A bull sale catalog is not only full of pictures, weights and other measurements it has so much information it can drive you almost nuts. If you are interested here is a link to the catalog in PDF from today’s auction.

I will explain some of the terms and what I look for in a bull over today and tomorrow. Cattle people who read this may be bored by this but maybe you will see something that is flawed in my thinking and make me aware of it next week at state convention. If you opened the link go to page 10 and then scroll down to lot 23. This is the bull I purchased today. He was my second choice but my first choice sold for $6000 and was out of my cattlemans fantasy world. At the top of the page is a picture of his Daddy (sire) and the family tree. The information under the lot 23 column is the family background of his mother (dam). I have mentioned before that if we put as much thought into human mating as we do bovine mating I am pretty sure the world would be a better place. As you look across you come to “performance epds” Expected Progeny Differences is what epd stands for. For example lot 23 has a “WW” epd of +54. This means that his offspring should have weaning weight (WW) that is 54 pounds above the breed average. This is determined by records of similar matings in the past of both the sire and the dam. These numbers change and achieve a higher degree of accuracy the more an individual is mated. His sire SAV Final Answer 0035 has been mated artificially to thousands of cows and is one of my personal favorite sires to buy sons of.

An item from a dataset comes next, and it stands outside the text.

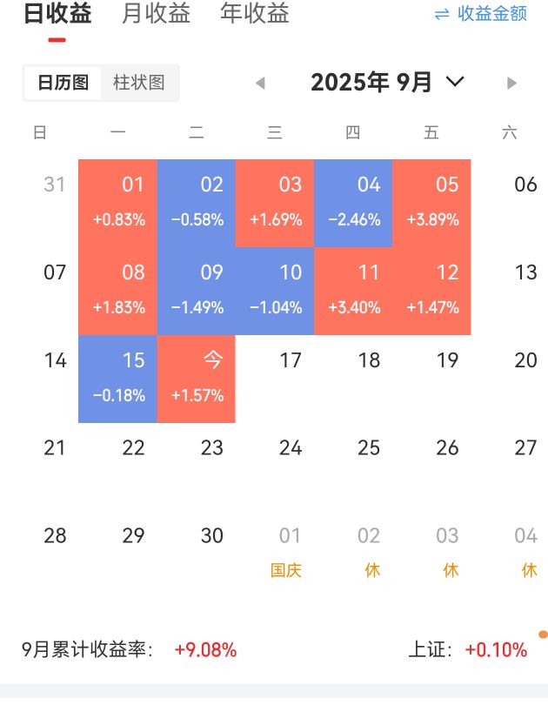Open September 04 cell showing -2.46%
Viewport: 548px width, 712px height.
[353, 203]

CED is “calving ease direct” which is based on the number of first calf heifers with unassisted births. Our ranch is very calving ease focused as labor resources are limited and live calves are worth quite a bit more than dead ones, +14 is very good and I will feel very confident using this bull on first calf heifers. BW is “birthweight” as compared to breed average expressed in pounds. Calves from this bull should sire calves 1.9 pounds less than breed average. YW is yearling weight is a sires ability to transmit pounds to his calves at yearling time. SC is “scrotal circumference” yes, how big will his testicles be which is an important factor in fertility. Ladies please do not try and get a reading on your husbands. Milk is just that, the amount of the sires ability to pass on milk production which affects weaning weight. Remember, calves are usually sold by the pound so you want the most pounds at the most efficient cost. $EN is related to the energy or feed needed to keep an animal in good condition.

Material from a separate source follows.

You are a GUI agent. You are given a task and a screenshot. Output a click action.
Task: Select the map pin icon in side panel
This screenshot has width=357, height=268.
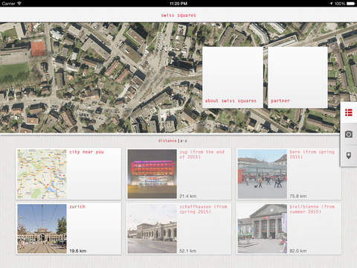349,156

If you are bored at this point I will save the rest for tomorrow. I will pass on a bit of amusement to end tonight’s post. I stopped at a farm and ranch store today to purchase a few new ear tags. As I was walking down the aisles I saw a pretty woman with a tight shirt with the word “Guess” printed across the chest. As I walked past her I said to myself, “hmmmmm, 38C and real?"

Today’s real environmentalist species found on the ranch is the Double breasted cormorant aka Phalacrocorax auritus.

Today’s picture is cow 207y with her calf 0207y born on Valentines Day February 14, 2010 and with her calf on Halloween October 31, 2010. This shows just how important genetics can be in growth and profitability.